Jesson And Rey Ann said...

nice one,,,

Owen said...

My goodness, I don't know how I missed this one, but it slipped in and then slid down the blog list until it was out of my view, until this very second... I am mentally kicking myself in the backtailside...

Wow, that Mr. Slug certainly sees the "produce" in "productivity" ! An excellent plan. The entire US of A should empty the sugary and salty snacks out of every last vending machine and replace them with carrot sticks, celery sticks, cherry tomatoes, and tasty radishes, as well as every combination of lettuce greens, dandelion leaves, spinach, and broccoli imaginable... Mr Slug has the solution right there for reversing the terrible trend which has fallen upon America, causing the greatest wave of obesity ever seen in the history of mankind. It seems so obvious... I mean, when has anyone ever seen an obese slug ??? The answer is never, because there are none, because slugs are intelligent and they only eat what they were meant to eat... lots of greens and no potato chips with cola drinks...

My resounding congratulations to Mr Slug for his courage in the workplace, and may his marvellous ideas spread as fast as slug slime can travel...
:-)

Jesson And Rey Ann said...

a nice story!!!

babbler said...

Lorrene: When Mr. Sluglettuce woke up, he made himself some green tea and had a nibble of breakfast, of course! Thanks for your comment.

Jesson and Rey Ann: Nice one, back atcha!

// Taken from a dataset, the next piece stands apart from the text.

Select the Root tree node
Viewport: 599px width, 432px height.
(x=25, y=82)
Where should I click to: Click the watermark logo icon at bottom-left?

Owen: I am so glad you could join the meeting in the hallway, we are delighted with our new produce in the machines! It has caught on like wildfire, and now we are seeing an increase in produce production across the board! And yes, I have seen an obese slug, they get very wide around the middle when fully fed, but it is normal for a slug to have this kind of shape and therefore our insurance payment is not increased with every belt notch added to our girth.

Thanks Owen, for your intelligent and fruitful comment! The Mister S and I always enjoy seeing that you have slid over for carot nibble!

Jesson and Rey ann, it looks like I must slide over for a visit to your neck of the woods!